• [ACTIVITY] Look below for the line containing "The height and width of the screenshot is (623, 672).". Write out that line and the rest through the last one, exactly as they appear, but without pictures.

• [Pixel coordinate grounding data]
____

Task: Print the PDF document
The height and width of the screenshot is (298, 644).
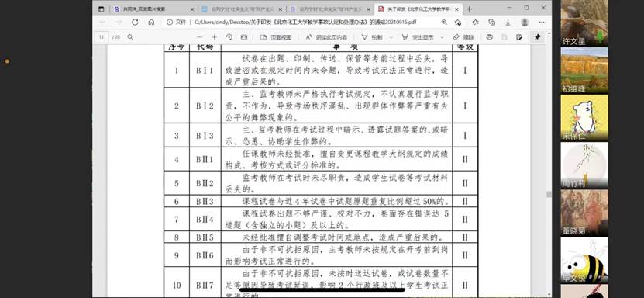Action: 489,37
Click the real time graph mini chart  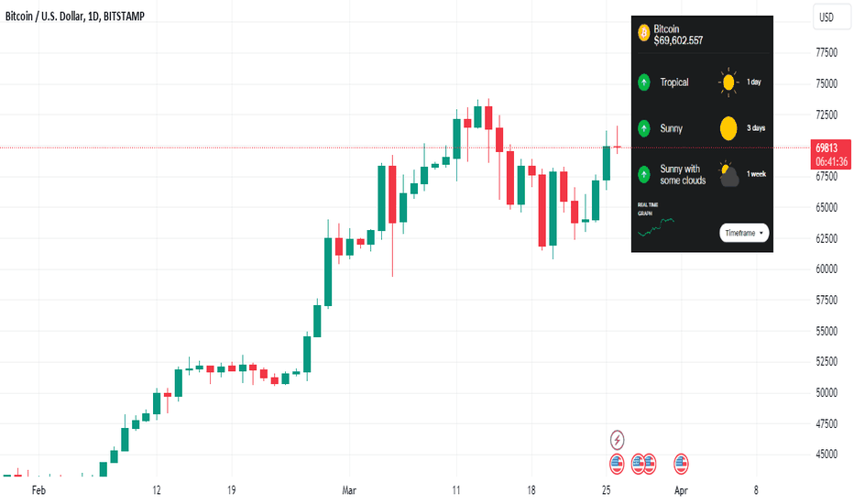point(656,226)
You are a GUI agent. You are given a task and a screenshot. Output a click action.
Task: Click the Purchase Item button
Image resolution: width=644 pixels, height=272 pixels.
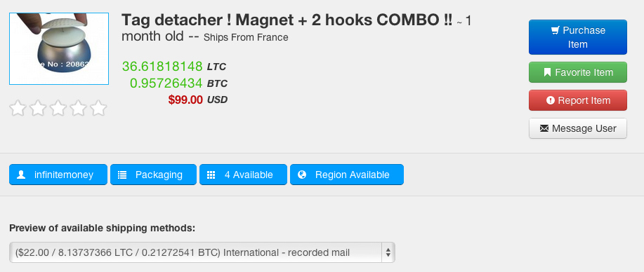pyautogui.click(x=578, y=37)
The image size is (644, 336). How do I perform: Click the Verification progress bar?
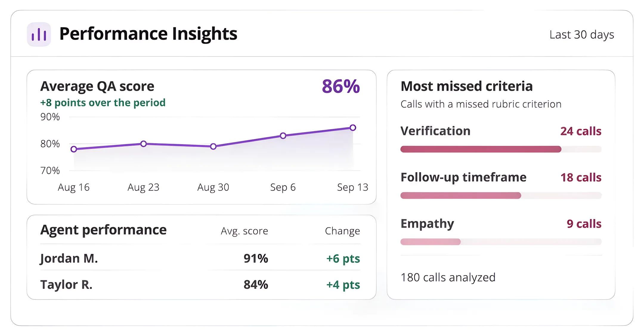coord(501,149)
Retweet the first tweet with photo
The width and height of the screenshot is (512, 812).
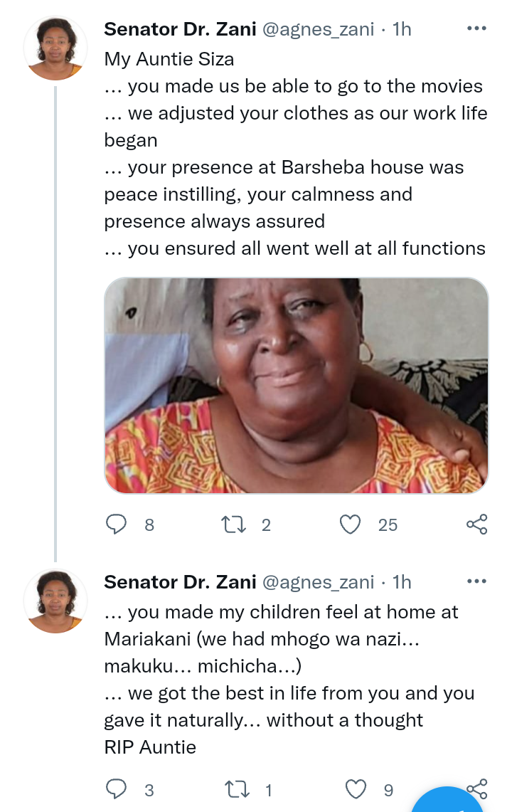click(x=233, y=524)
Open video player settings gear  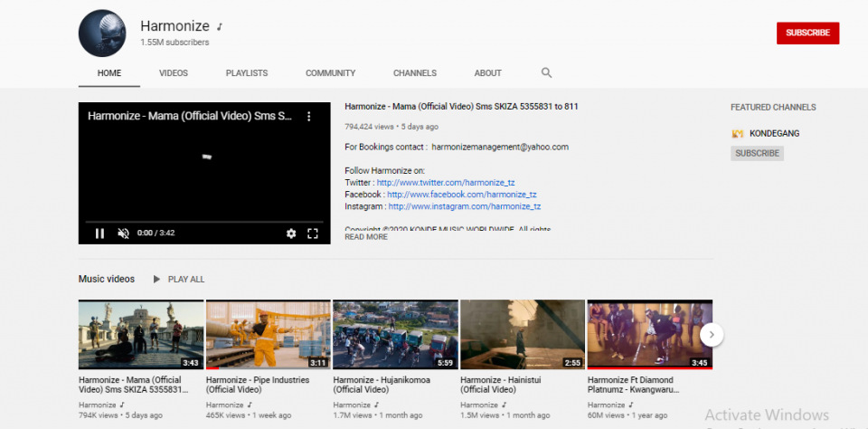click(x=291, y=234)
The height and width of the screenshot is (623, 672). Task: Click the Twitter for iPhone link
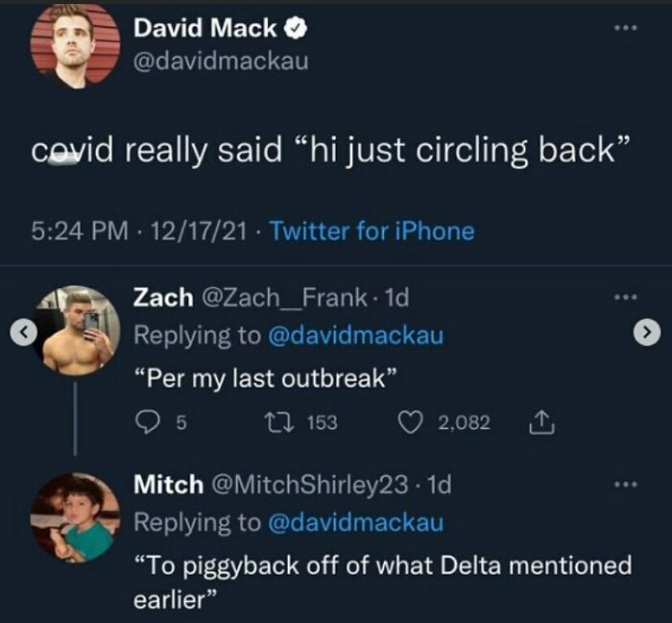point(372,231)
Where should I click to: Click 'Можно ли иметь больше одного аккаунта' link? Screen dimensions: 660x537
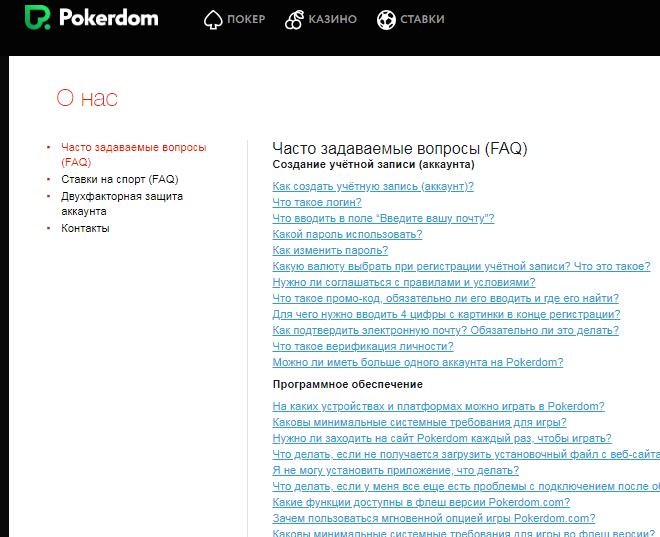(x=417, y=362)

____

• [SOLUTION TO THIS TASK]
The height and width of the screenshot is (623, 672). Task: Click the Twitter for iPhone link
point(372,231)
Where should I click to: Click 'Можно ли иметь больше одного аккаунта' link? Screen dimensions: 660x537
(x=417, y=362)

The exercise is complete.